Why Dataset Format Matters
Robot training data format is not a detail you can defer. The format you choose on day one determines three things that will affect your project for months:
1. Training Framework Compatibility
Each major training framework expects data in a specific format. ACT and Diffusion Policy read HDF5 natively. Octo and the Open X-Embodiment data mix scripts expect RLDS/TFRecord. The LeRobot training library reads LeRobot Parquet. If your data is in the wrong format, you are writing conversion scripts before you can train — and conversion scripts are where subtle data corruption bugs hide.
2. Storage Efficiency and Access Patterns
A 500-episode dataset with 3 cameras at 30 fps occupies 25-50 GB in raw HDF5, 15-30 GB in compressed HDF5, 3-8 GB in LeRobot (MP4 video), or 20-40 GB in RLDS/TFRecord. The storage difference matters for cloud hosting costs, download times, and training data loading speed. But storage efficiency trades off against data fidelity: LeRobot's MP4 compression is lossy, while HDF5 and RLDS preserve exact pixel values.
3. Community and Sharing
If you want to share your dataset publicly, LeRobot format gives you one-command upload to Hugging Face Hub with built-in web visualization. RLDS gives you compatibility with the Open X-Embodiment ecosystem (50+ datasets, 22 robot types). HDF5 gives you maximum flexibility but no standardized sharing platform.
Our recommendation: Use HDF5 as your source-of-truth collection and storage format. Convert to LeRobot for sharing and to RLDS for cross-embodiment training. This gives you the best of all three ecosystems without the downsides of any single format lock-in.
HDF5: The Gold Standard for Robot Data Storage
HDF5 (Hierarchical Data Format 5) stores data in a filesystem-like hierarchy of groups (directories) and datasets (arrays). It was originally developed for scientific computing and has become the de facto standard for robot demonstration data thanks to its flexibility, mature tooling, and efficient random access.
Episode Structure
The standard ACT/ALOHA HDF5 layout stores each episode as a top-level group with observations, actions, and metadata attributes:
/episode_0/
observations/
images/
cam_high # uint8 [T x 480 x 640 x 3] overhead camera
cam_wrist_left # uint8 [T x 480 x 640 x 3] left wrist camera
cam_wrist_right # uint8 [T x 480 x 640 x 3] right wrist camera
qpos # float32 [T x 14] joint positions (7 per arm)

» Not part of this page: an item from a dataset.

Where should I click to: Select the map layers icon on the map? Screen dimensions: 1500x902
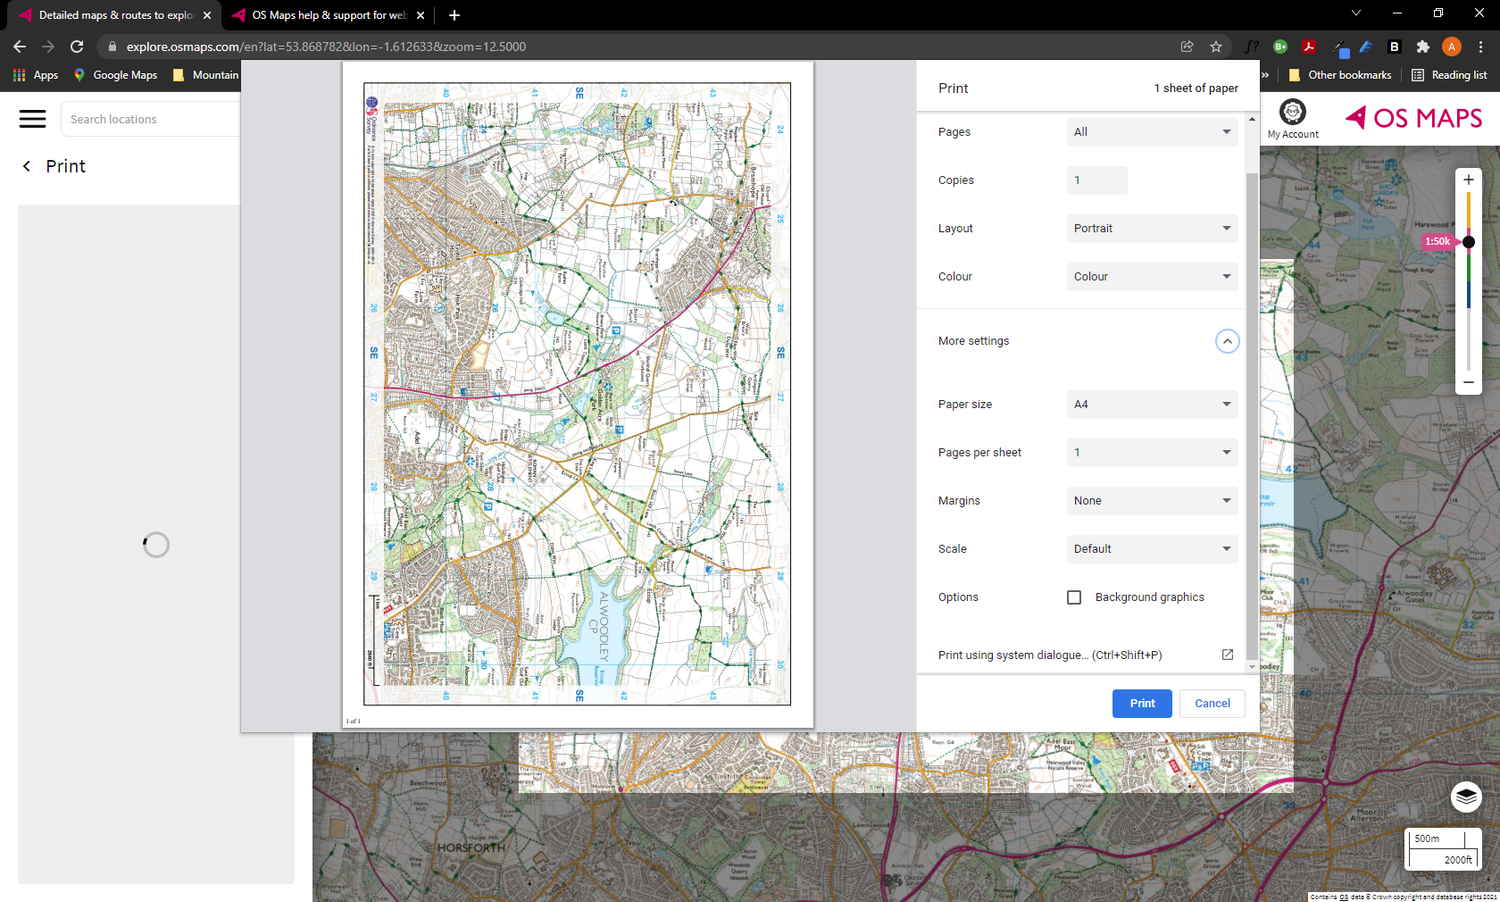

qvel # float32 [T x 14] joint velocities
action # float32 [T x 14] leader arm positions (supervision signal)
attrs:
task = "pick_cube_bimanual"
operator_id = "op_03"
success = True
num_timesteps = 450
timestamp = "2026-04-10T14:32:00Z"
Reading HDF5 with Python
Reading episodes with h5py is straightforward. Here is a complete example that loads an episode's observations and actions:
import h5py
import numpy as np
# Open a single episode file
with h5py.File("episode_0.hdf5", "r") as f:
# Read joint positions and actions
qpos = f["/observations/qpos"][:] # shape: [T, 14]

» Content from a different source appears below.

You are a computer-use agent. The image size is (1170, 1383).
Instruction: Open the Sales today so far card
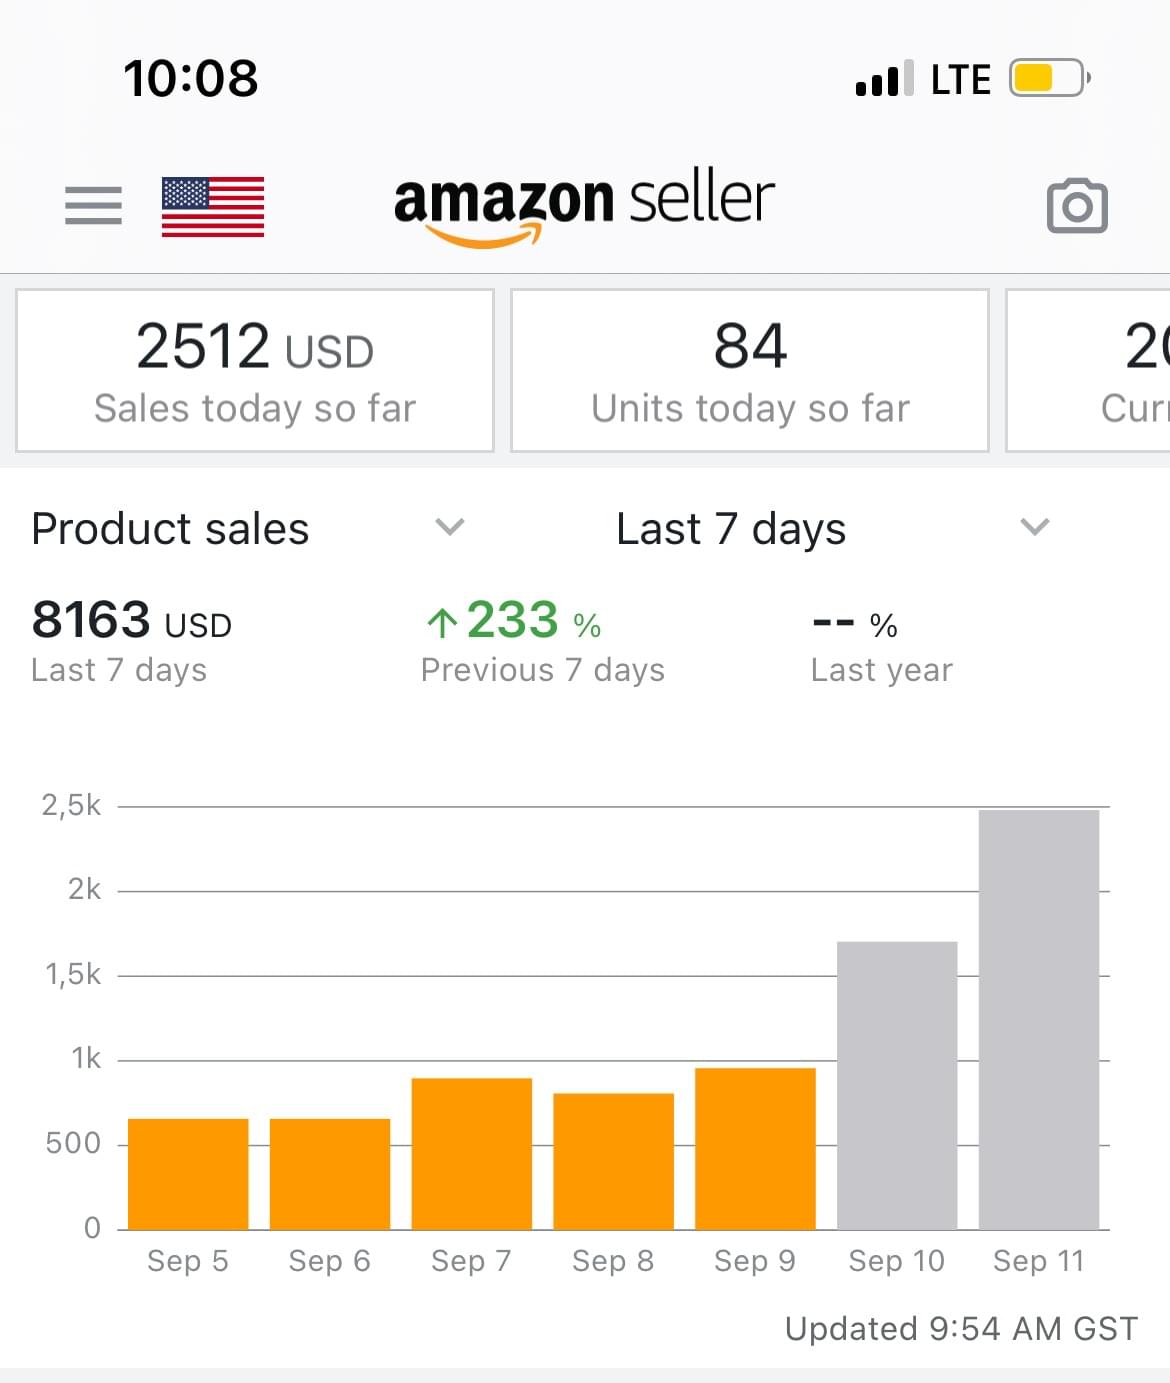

action = f["/action"][:] # shape: [T, 14]
# Read a specific camera frame (random access)
frame_100 = f["/observations/images/cam_high"][100] # shape: [480, 640, 3]
# Read all frames for a camera
all_frames = f["/observations/images/cam_high"][:] # shape: [T, 480, 640, 3]
# Read metadata
task = f.attrs.get("task", "unknown")
success = f.attrs.get("success", False)
print(f"Task: {task}, Success: {success}")
print(f"Episode length: {qpos.shape[0]} timesteps")
print(f"Joint positions range: [{qpos.min():.3f}, {qpos.max():.3f}]")
HDF5 Best Practices
- Chunking: Always chunk datasets along the time axis. Use chunk_size=1 for random access (debugging, visualization) or chunk_size=32 for sequential read efficiency (training). Never store unchunked image data — it loads as a single monolithic block.
- Compression: Use LZF for image data (3-5x faster than GZIP at similar ratios for camera frames). Use GZIP level 4 for joint trajectories (higher ratio, speed not critical). Do not compress images at collection time — apply compression in the final archive after QA validation.
- Metadata attributes: Store episode metadata as HDF5 group attributes:
episode.attrs['success'],episode.attrs['task'],episode.attrs['operator_id'],episode.attrs['robot_serial']. Include aschema_versionattribute on the file root to track format changes. - One file per episode vs. one file per dataset: For datasets under 1,000 episodes, one HDF5 file per episode is simpler for parallel processing and partial re-collection. For larger datasets, consider packing 50-100 episodes per file to reduce filesystem overhead.
HDF5 Pros and Cons
- Mature library support (h5py, HDFView, Julia, C++)
- Efficient random access to any frame
- Flexible schema — add custom sensor types freely
- Lossless storage preserves exact pixel values
- Native to ACT, ALOHA, and Diffusion Policy
- Human-inspectable with HDFView GUI
- No built-in versioning or provenance tracking
- Not cloud-streamable (must download full file)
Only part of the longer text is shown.